It’s easy to blame operators, but better for engineers and engineering managers to improve alarm management and other systems to make operators’ jobs easier. The benefits of improved alarm management include reduced incidents and shutdowns, improved process control, improved safety, faster incident reviews and more efficient maintenance.
Matrikon is a leading firm in the areas of alarm management, OPC connectivity and control asset monitoring. Its web site identifies a six-step process for life cycle management of alarm systems.
Step 1 is benchmarking and assessment. Alarm system performance can be benchmarked against industry guidelines such as EEMUA’s document 191. Some of the metrics used for benchmarking include the average alarm rate, the peak alarm rate and the percentage of hours in which there are more than 30 alarms.
These metrics are used because they effectively characterize alarm system performance, are simple to calculate and can be generated automatically to track the ongoing performance of the alarm system. In addition to this quantitative analysis, work practices are also scrutinized during benchmark and assessment to ensure sufficient due diligence exists for adequate maintenance of the alarm system.
Step 2 is to create an alarm philosophy document that defines governing rules for alarm settings. This document helps ensure the rest of the alarm management lifecycle is executed in a consistent manner throughout the plant and across the organization. It helps establish how alarms are prioritized, what criteria must be met before an alarm is configured and who is accountable for alarm management.
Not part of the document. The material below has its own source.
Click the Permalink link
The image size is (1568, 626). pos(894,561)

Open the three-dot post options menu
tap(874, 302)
Step 3 is alarm rationalization. This step consists of review and rationalization of each configured alarm in the control system based on the rules defined in the alarm philosophy document. The primary goals are to ensure that every alarm requires unique intervention and that each alarm is prioritized in a consistent manner. Alarm rationalization is done from a process-centric, rather than an equipment-centric perspective, as is the case during hazard and operability studies. Representatives from both operations and engineering should be on the alarm rationalization team.
Step 4 is implementation and execution. This involves the implementation of the rationalized alarm settings on the automation systems. During this stage, transitional training is required to ensure past bad habits, such as alarm complacency, are discontinued.
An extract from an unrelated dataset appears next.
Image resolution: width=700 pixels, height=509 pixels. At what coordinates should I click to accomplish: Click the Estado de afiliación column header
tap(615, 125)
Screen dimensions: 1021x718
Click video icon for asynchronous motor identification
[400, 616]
An example of a detailed implementation and execution issue would be an existing system where three temperature transmitters operate in parallel for redundancy on a critical process. The existing system might have three separate alarms. The new system should have a single alarm that would only be activated when one of the three temperature transmitters violated its limit. An alternate approach would be to have the alarm activate when two out of the three transmitters violated their limits.
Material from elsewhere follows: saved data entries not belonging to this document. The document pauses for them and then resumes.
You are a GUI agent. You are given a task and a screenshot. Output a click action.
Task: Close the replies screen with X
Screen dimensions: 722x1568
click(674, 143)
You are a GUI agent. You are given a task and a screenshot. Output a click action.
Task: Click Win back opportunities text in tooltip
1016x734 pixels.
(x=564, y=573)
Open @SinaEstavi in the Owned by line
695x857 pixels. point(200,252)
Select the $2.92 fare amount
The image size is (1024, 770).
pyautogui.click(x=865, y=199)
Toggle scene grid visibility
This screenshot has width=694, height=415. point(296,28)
Step 5 is maintenance. This step involves long-term alarm system performance monitoring, whereby a plant integrates alarm management into existing workflows and establishes change procedures for alarm management. If left to its own devices, alarm system performance will degrade over time due to process and equipment changes. Maintenance ensures that when inevitable changes occur, alarm system implications are taken into account. This ensures continued system reliability and high performance of the alarm management system.
Step 6 is continuous improvement, which is the process of identifying new opportunities for advanced alarm management strategies, such as dynamic alarming and early event detection. Dynamic alarming is the programmatic suppression of alarms during abnormal situations to prevent alarm floods. Early event detection involves the creation of pre-alarms using multivariable statistical analysis. When correctly configured, pre-alarms can help plant personnel prevent abnormal situations before they occur.
In addition to the Matrikon web site, another good source of information on alarm management is the Alarm Management Handbook, recently published and coauthored by Eddie Habibi and Bill Hollifield of PAS. PAS is involved in advanced process control and alarm management. A recent issue of our sister publication Control Design provides a review of the handbook.
An online resource focused on alarm management can be found at the aptly named www.AlarmManagement.com. This web site is hosted by the alarm management firm TiPS, and it gives end users an opportunity for online discussions about the latest developments in alarm management.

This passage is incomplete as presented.